**What to work on:** The response should consist only of the lines from the one with "This screenshot has width=480, height=420." to the end of the data below, copied exactly and without pictures.

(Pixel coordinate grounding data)
---

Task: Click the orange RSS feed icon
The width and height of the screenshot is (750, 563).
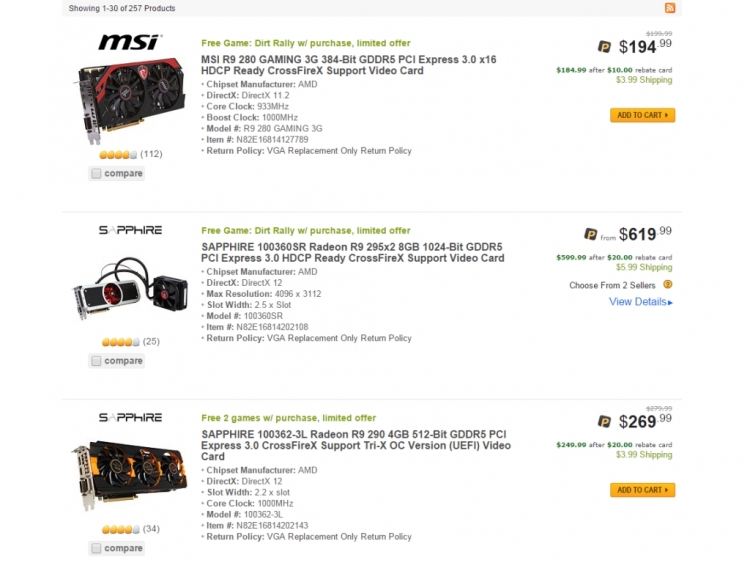Action: click(670, 8)
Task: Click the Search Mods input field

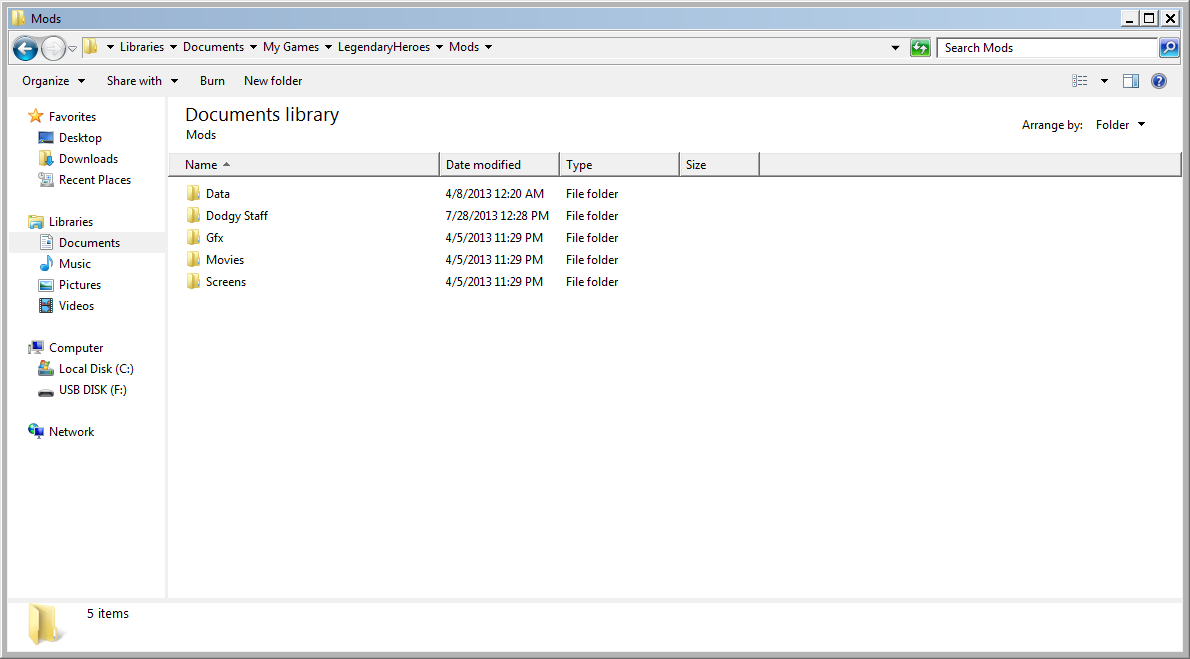Action: point(1045,48)

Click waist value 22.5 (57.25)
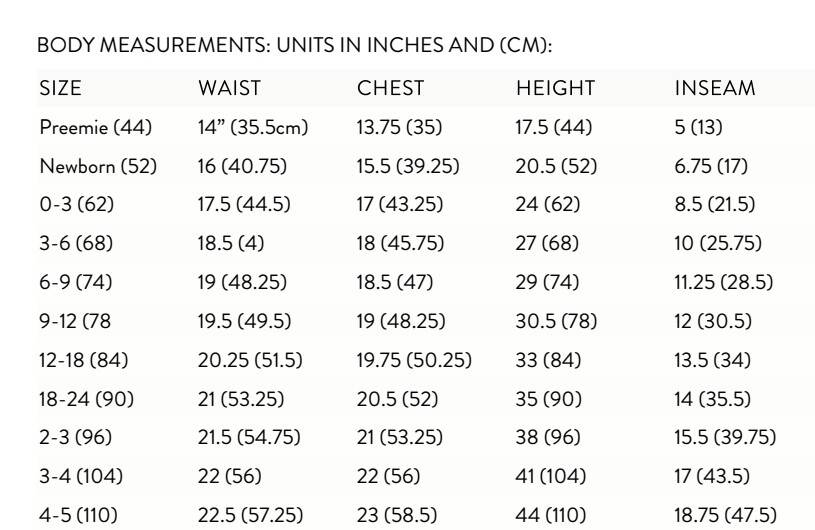pos(250,515)
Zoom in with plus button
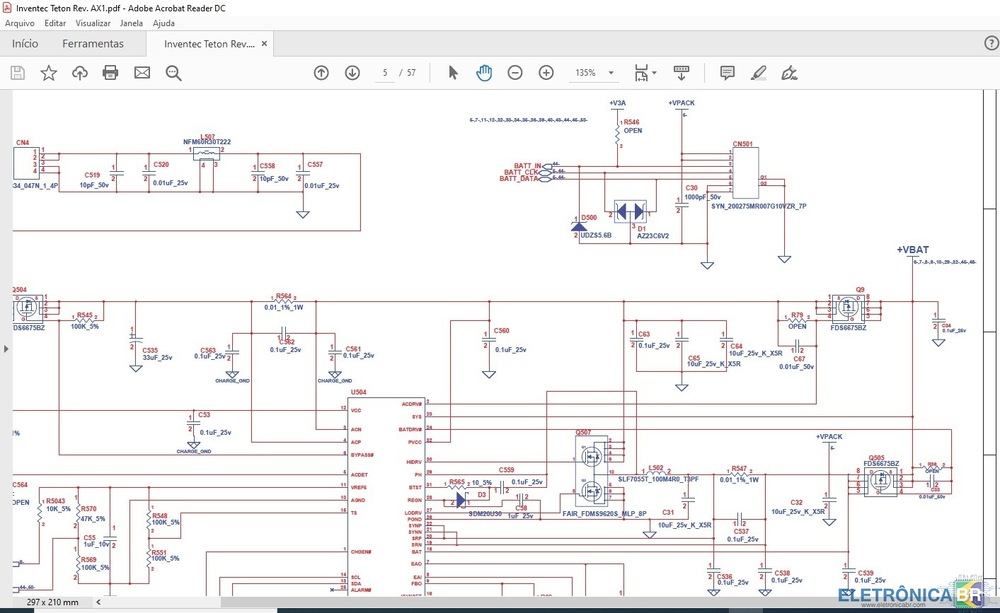1000x613 pixels. click(546, 73)
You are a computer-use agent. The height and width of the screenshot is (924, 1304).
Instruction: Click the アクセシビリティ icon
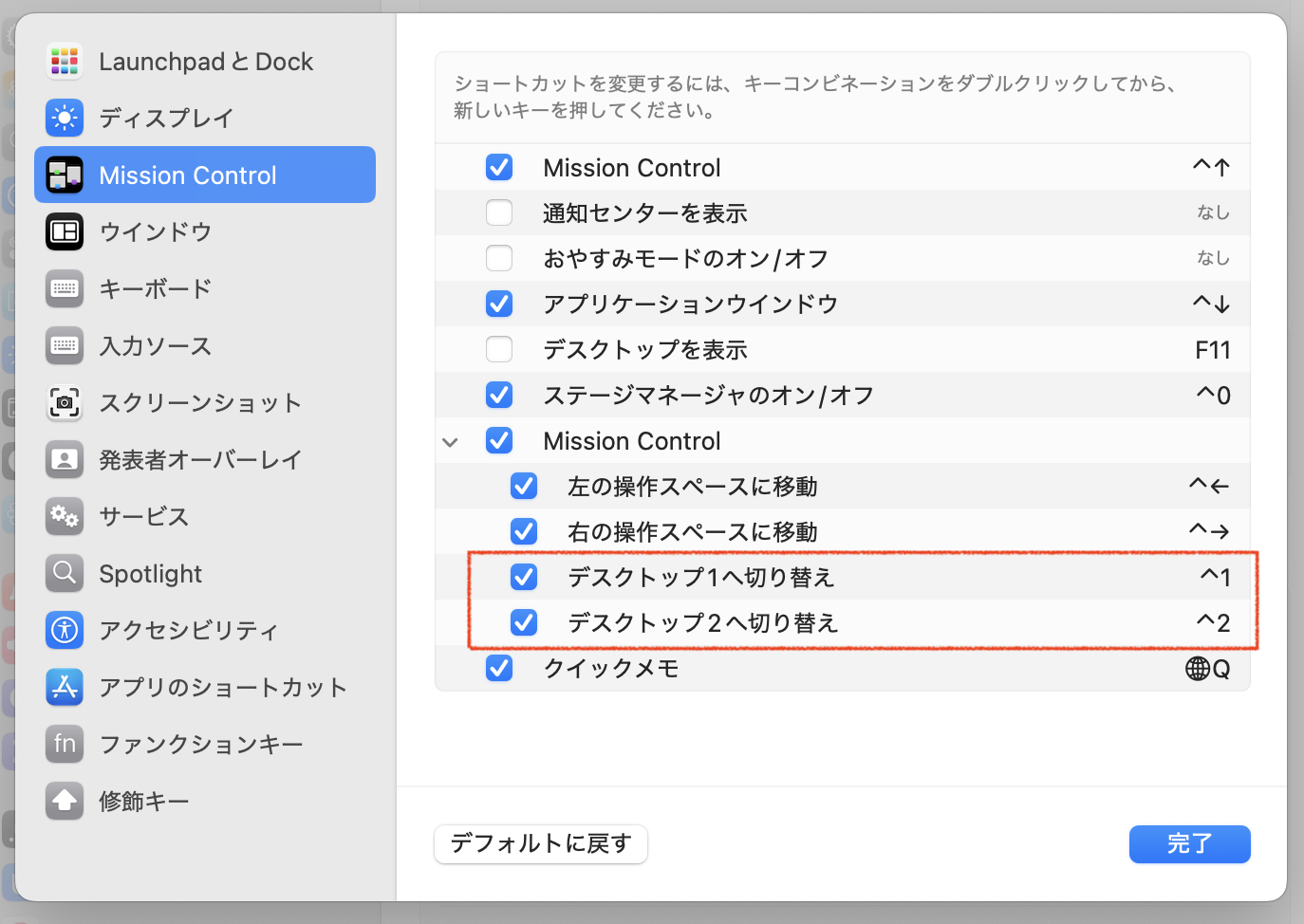coord(65,630)
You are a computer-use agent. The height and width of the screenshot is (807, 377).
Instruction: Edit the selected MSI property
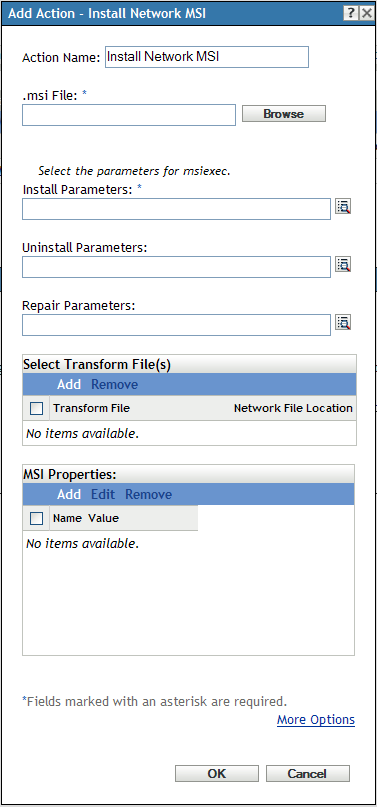coord(103,495)

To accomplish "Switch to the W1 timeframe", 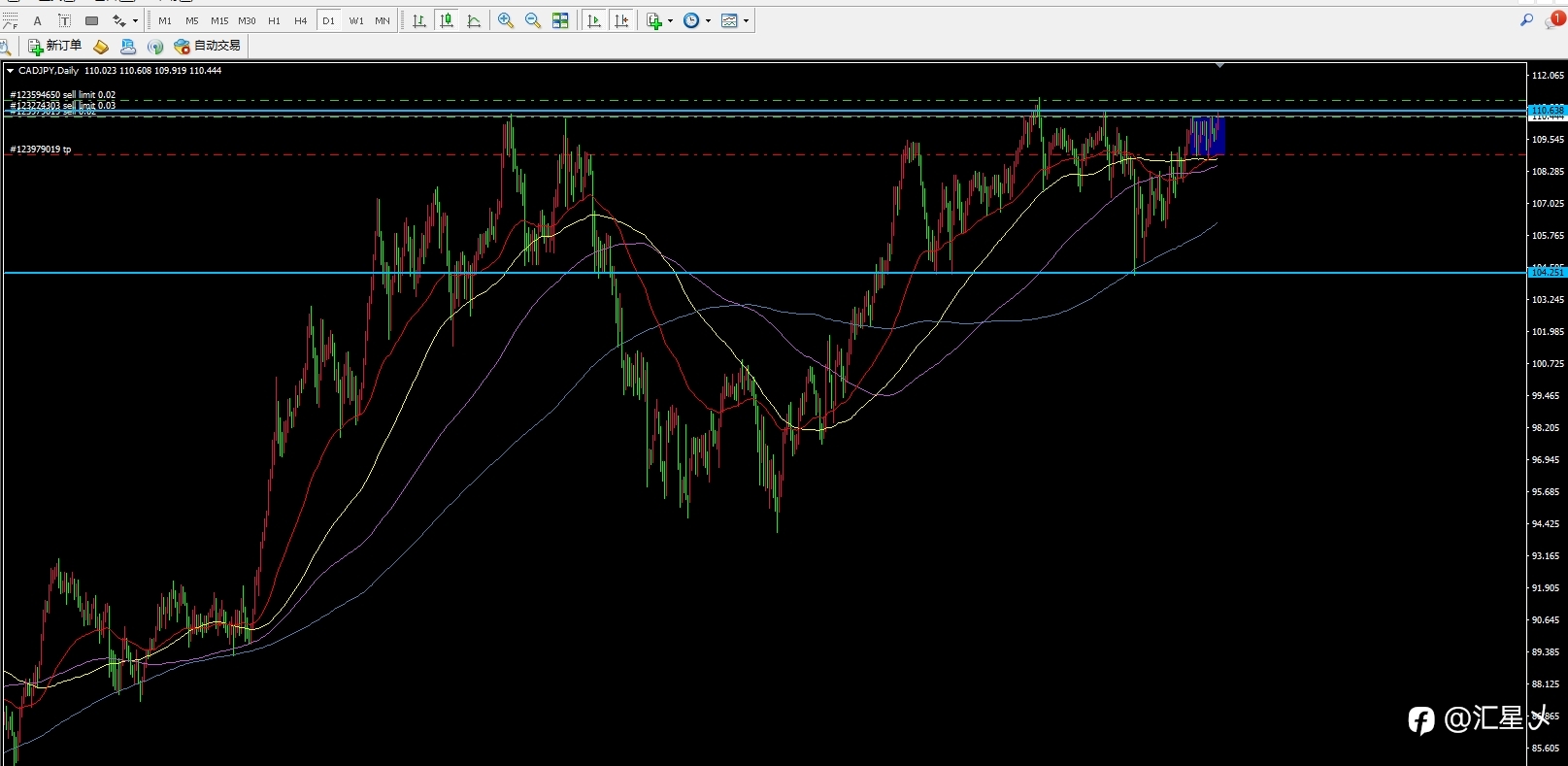I will click(356, 20).
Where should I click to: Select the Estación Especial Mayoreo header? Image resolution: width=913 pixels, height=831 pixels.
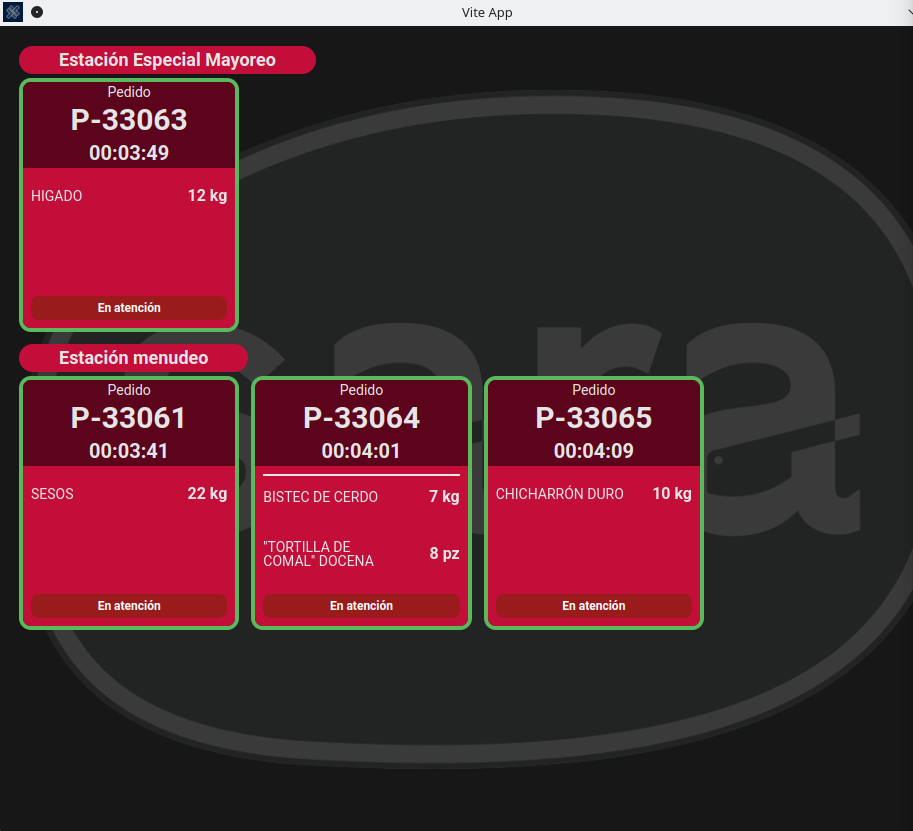pos(167,60)
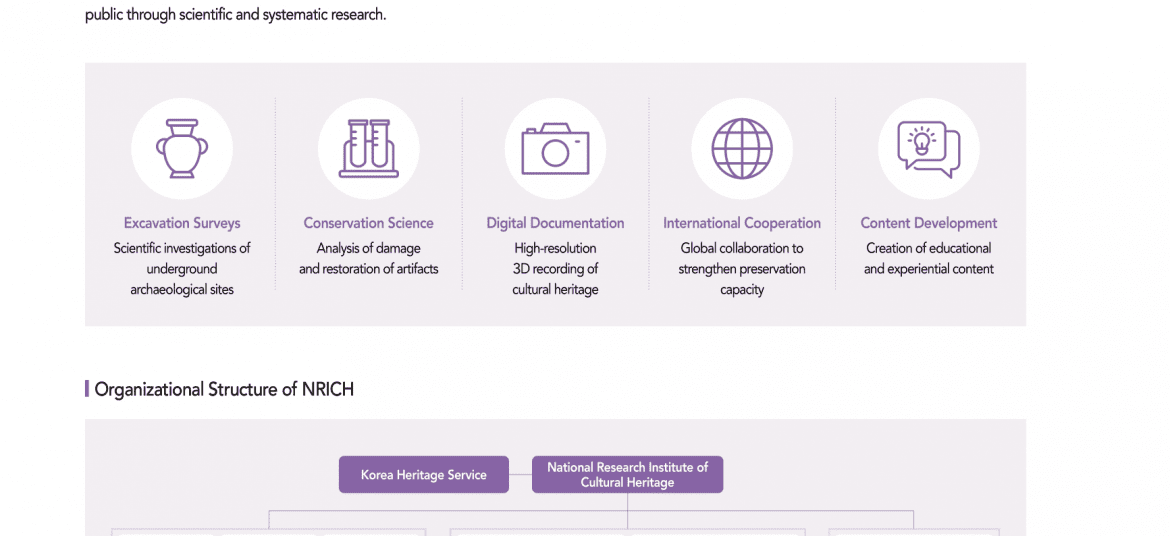
Task: Click the purple bar beside Organizational Structure heading
Action: 87,389
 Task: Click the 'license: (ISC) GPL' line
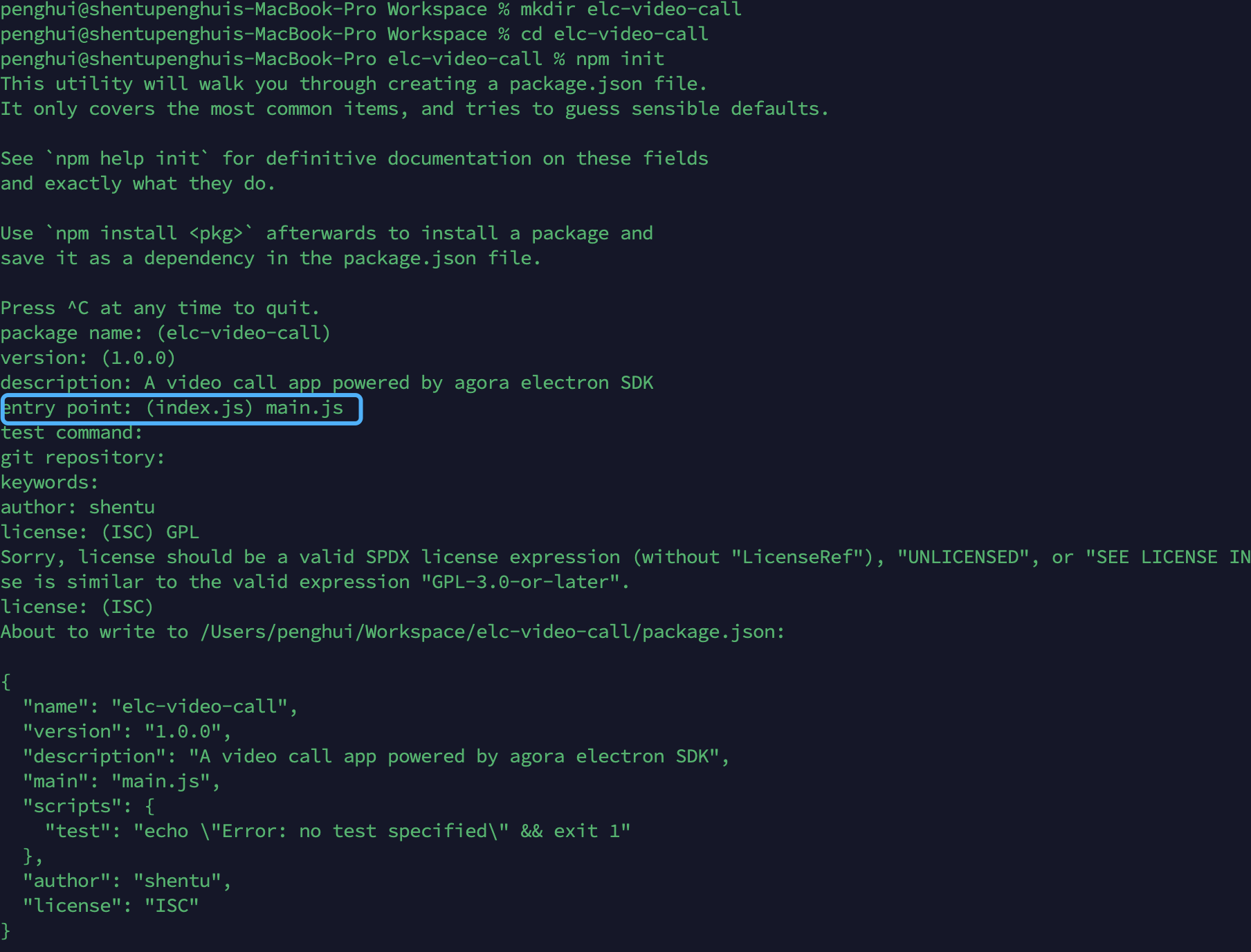coord(100,533)
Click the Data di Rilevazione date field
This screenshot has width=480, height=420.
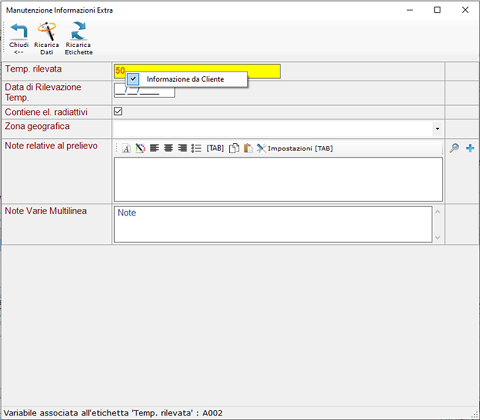(144, 90)
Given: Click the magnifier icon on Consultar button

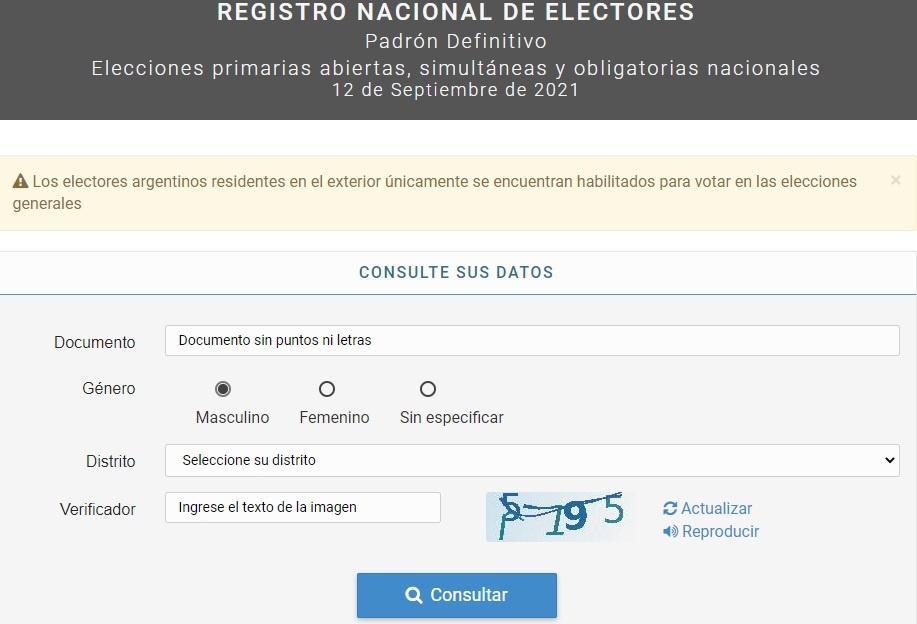Looking at the screenshot, I should [413, 595].
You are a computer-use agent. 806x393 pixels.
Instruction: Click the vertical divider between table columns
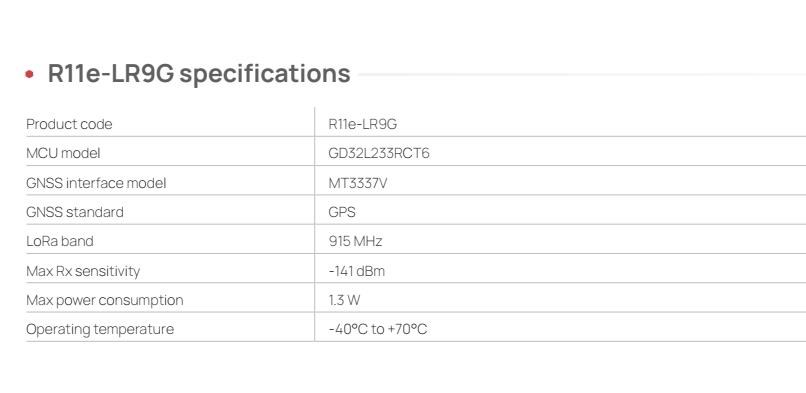[315, 224]
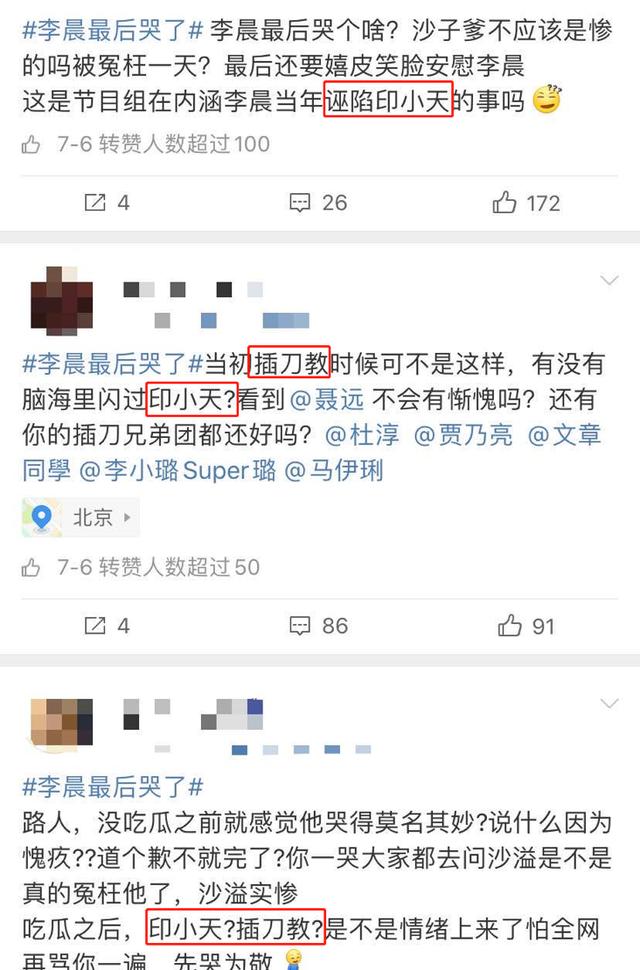Open hashtag #李晨最后哭了# in the third post

point(113,787)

---

**Written response:**
This screenshot has width=480, height=420.
(144, 90)
Given: Click the magnifier icon on Consultar button

Looking at the screenshot, I should [413, 595].
You are a computer-use agent. 806x393 pixels.
Instruction: Click the vertical divider between table columns
[315, 224]
Open hashtag #李晨最后哭了# in the third post

point(113,787)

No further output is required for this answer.